L’entreprise qui s’ajuste et qui arrive à réduire la fréquence de ses approvisionnements peut sauver du temps sur les opérations de réception/expédition, elle sauve de la facturation, le temps des opérateurs sur les quais, elle sauve à tous les niveaux.

« Il y a deux gains », dit Jacques Renaud. « Celui dû au fait que le transporteur est venu une seule fois au lieu de deux, ce qui entraine un coût de transport moins élevé. Mais en plus, si tu fais ça à l’année, ton transporteur est plus heureux de travailler avec toi. Plus tu facilites la vie de ton transporteur, plus il va faciliter ton renouvellement de contrat et ajuster tes prix à la fin de l’année. »

Une industrie qui a fait ses devoirs

L’industrie du transport routier de marchandises a évolué à vitesse grand V depuis les deux dernières décennies. D’une part, la réglementation a graduellement, mais solidement imposé de fortes réductions des émissions polluantes comme les particules et l’oxyde d’azote. Les camions d’aujourd’hui, on peut le remarquer sur la route, sont loin d’émettre cette grosse fumée noire qu’on voyait il n’y a pas si longtemps.

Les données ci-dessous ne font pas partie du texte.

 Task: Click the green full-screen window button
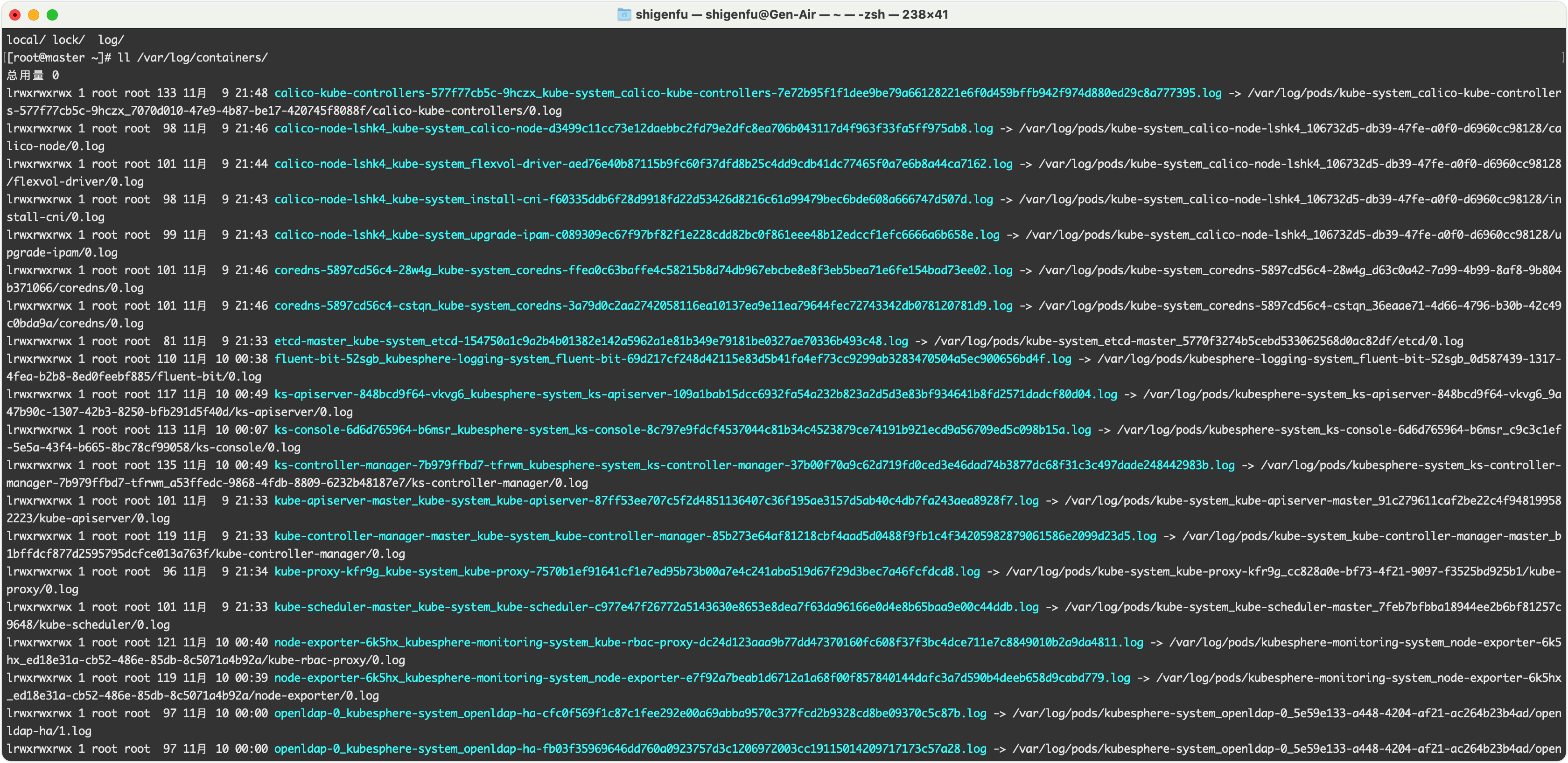tap(52, 14)
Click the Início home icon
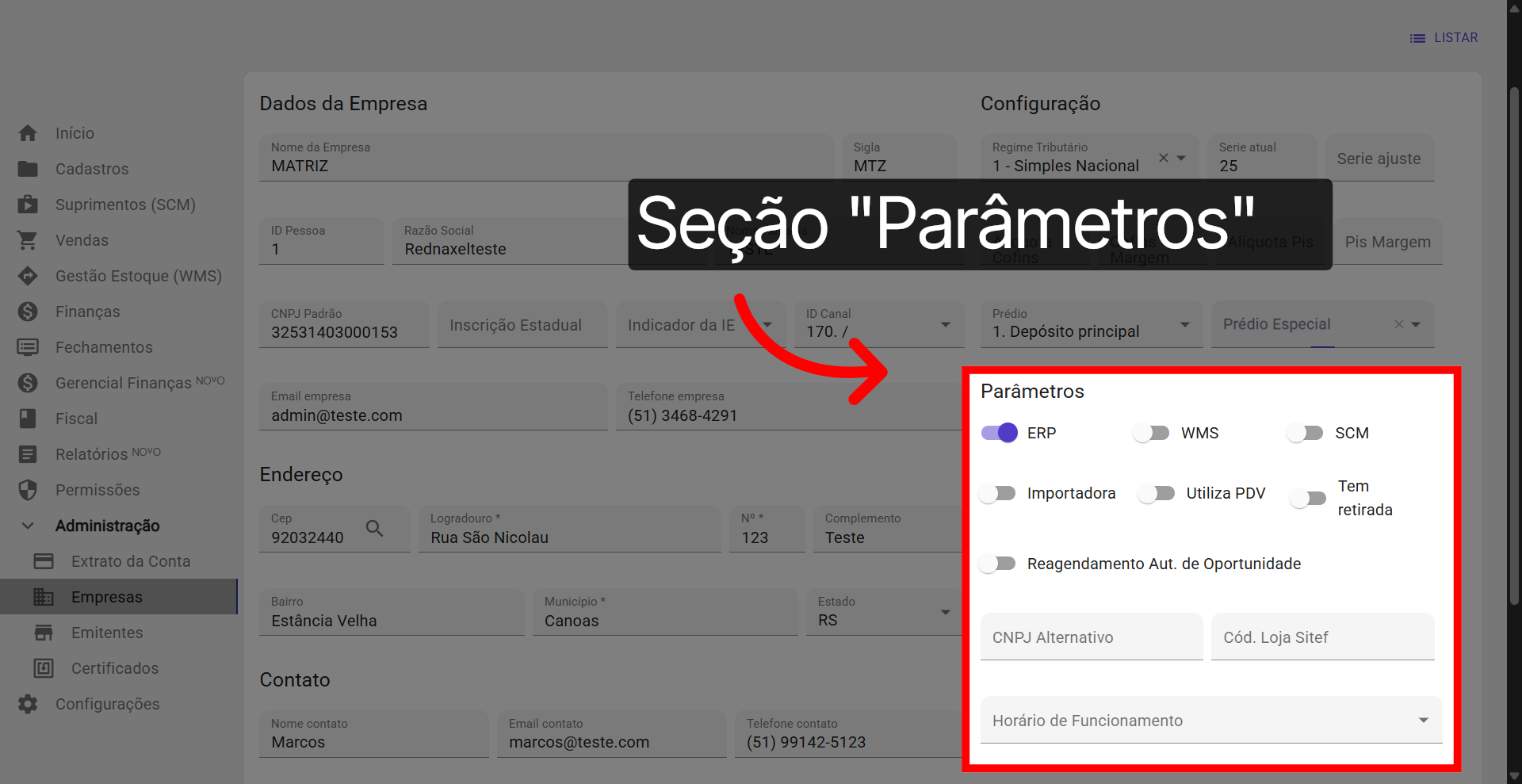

Les transporteurs, notamment au Québec avec le programme Écocamionnage, ont été nombreux à adopter des technologies et dispositifs permettant de réduire la consommation de carburant et donc, les émissions polluantes. Qu’on pense aux jupes sous les remorques, aux fourgons plus légers et autres, ces équipements sont aujourd’hui la norme dans l’industrie.

« On est ciblé comme étant la méchante partie du transport lourd, comme n’ayant pas fait ses devoirs, n’ayant pas évolué. Et je pense que c’est faux », dit Marc Cadieux, président-directeur général de l’Association du camionnage du Québec. « On a évolué, même s’il nous reste du chemin à faire : on parle de carburants alternatifs de plus en plus, d’électrification. »

Car pour la plupart des transporteurs, le carburant demeure le premier poste de dépense. Ils ont donc naturellement tout intérêt à chercher et adopter des solutions pour en réduire la consommation. Encore faut-il que l’ensemble de la chaîne d’approvisionnement accepte de mieux collaborer, avec plus de flexibilité.